- _What to do_
Set down, word for word, only the lines from the start of the records through the line bearing "TVA et pâtes"; include no pictures.

▽

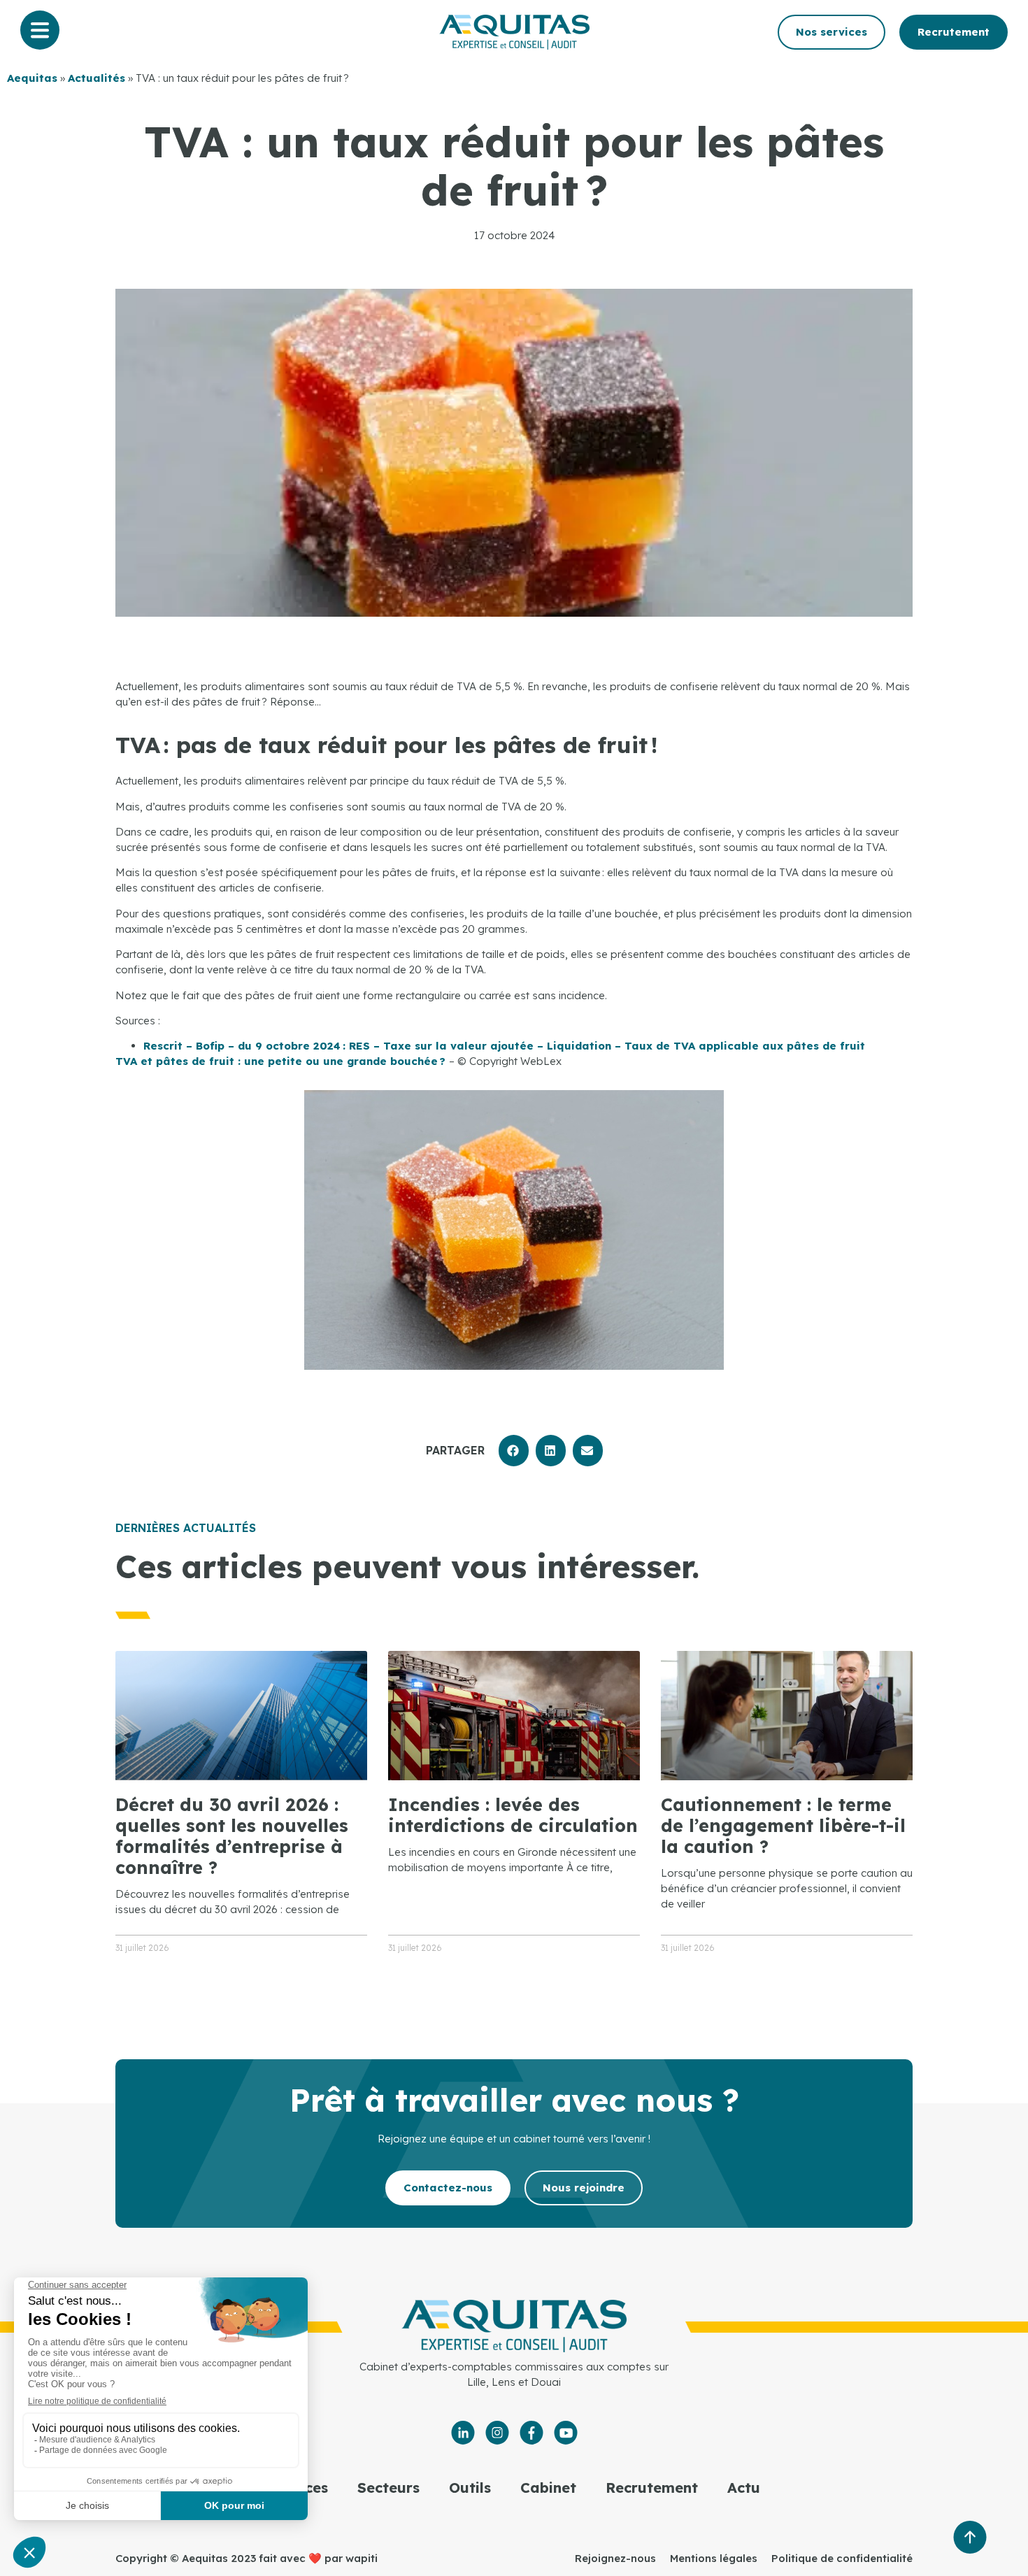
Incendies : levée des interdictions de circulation (513, 1815)
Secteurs (388, 2487)
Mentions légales (713, 2558)
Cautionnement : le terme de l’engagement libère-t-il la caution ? (783, 1825)
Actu (743, 2487)
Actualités (96, 78)
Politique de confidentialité (842, 2558)
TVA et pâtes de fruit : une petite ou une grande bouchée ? (282, 1061)
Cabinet (548, 2487)
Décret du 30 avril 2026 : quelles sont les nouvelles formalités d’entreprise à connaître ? (231, 1836)
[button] (514, 1450)
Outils (470, 2487)
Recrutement (652, 2487)
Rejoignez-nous (615, 2558)
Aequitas (32, 78)
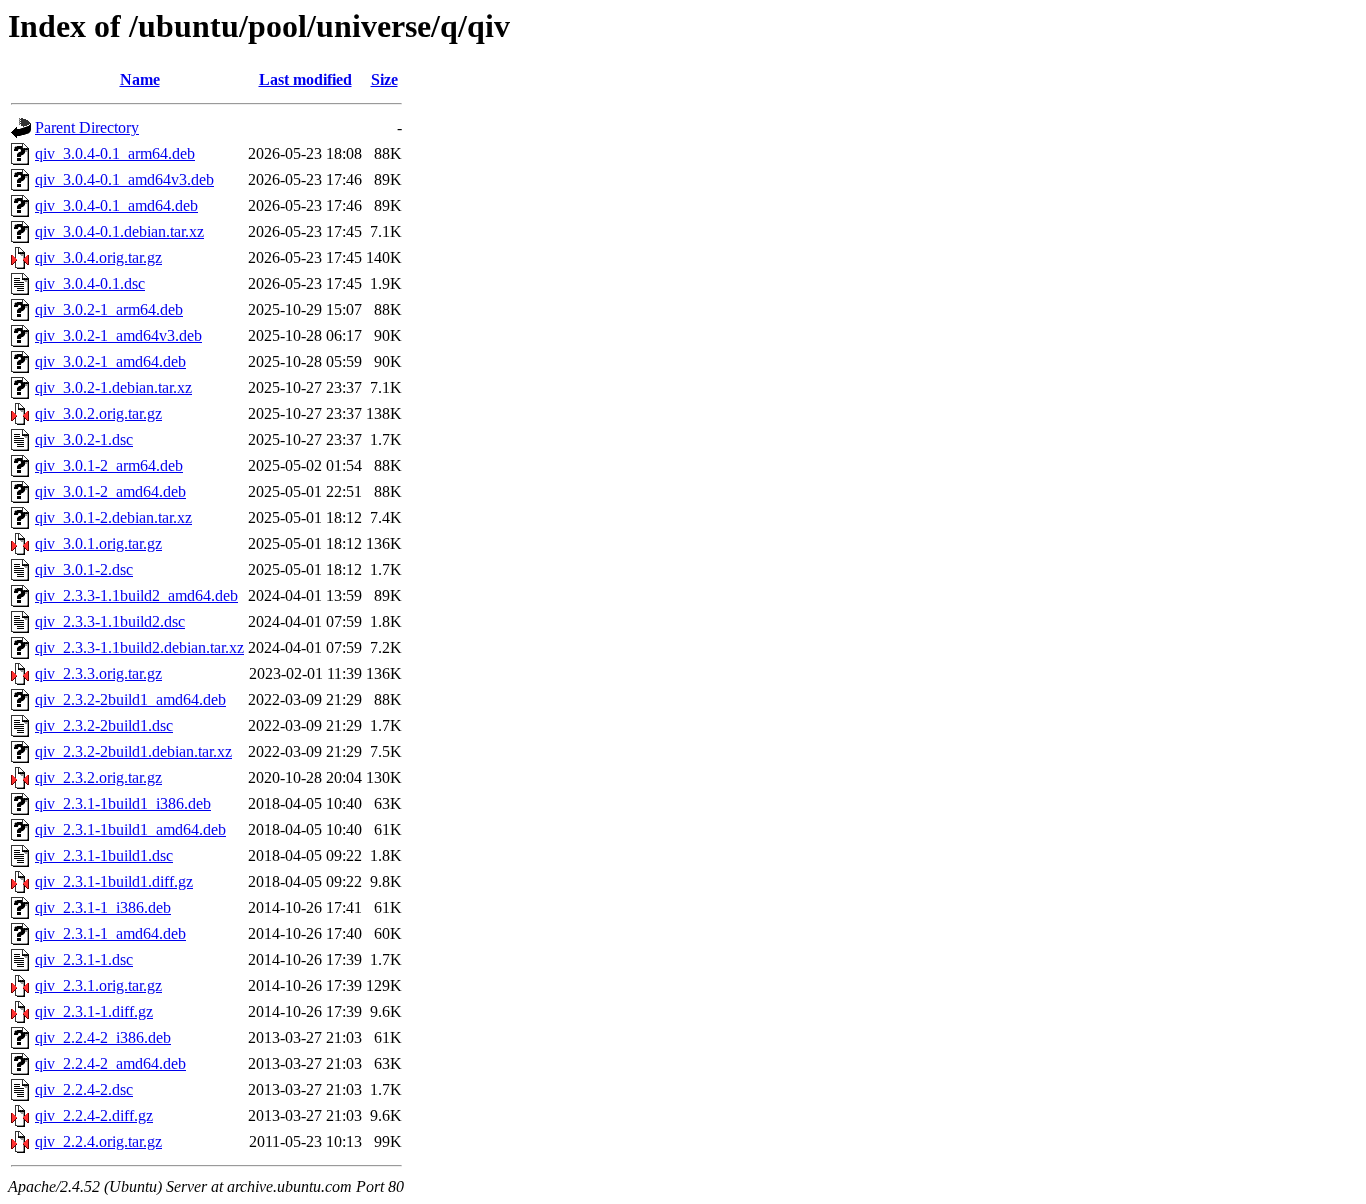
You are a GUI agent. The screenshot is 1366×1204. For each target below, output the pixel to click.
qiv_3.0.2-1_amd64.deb (110, 361)
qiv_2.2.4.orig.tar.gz (98, 1141)
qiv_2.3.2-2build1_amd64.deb (130, 699)
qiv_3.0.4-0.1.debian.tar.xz (119, 231)
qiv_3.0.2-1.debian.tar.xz (113, 387)
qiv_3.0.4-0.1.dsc (90, 283)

△

- _Solution to this task_
Incendies : levée des interdictions de circulation (513, 1815)
Secteurs (388, 2487)
Mentions légales (713, 2558)
Cautionnement : le terme de l’engagement libère-t-il la caution ? (783, 1825)
Actu (743, 2487)
Actualités (96, 78)
Politique de confidentialité (842, 2558)
TVA et pâtes de fruit : une petite ou une grande bouchée ? (282, 1061)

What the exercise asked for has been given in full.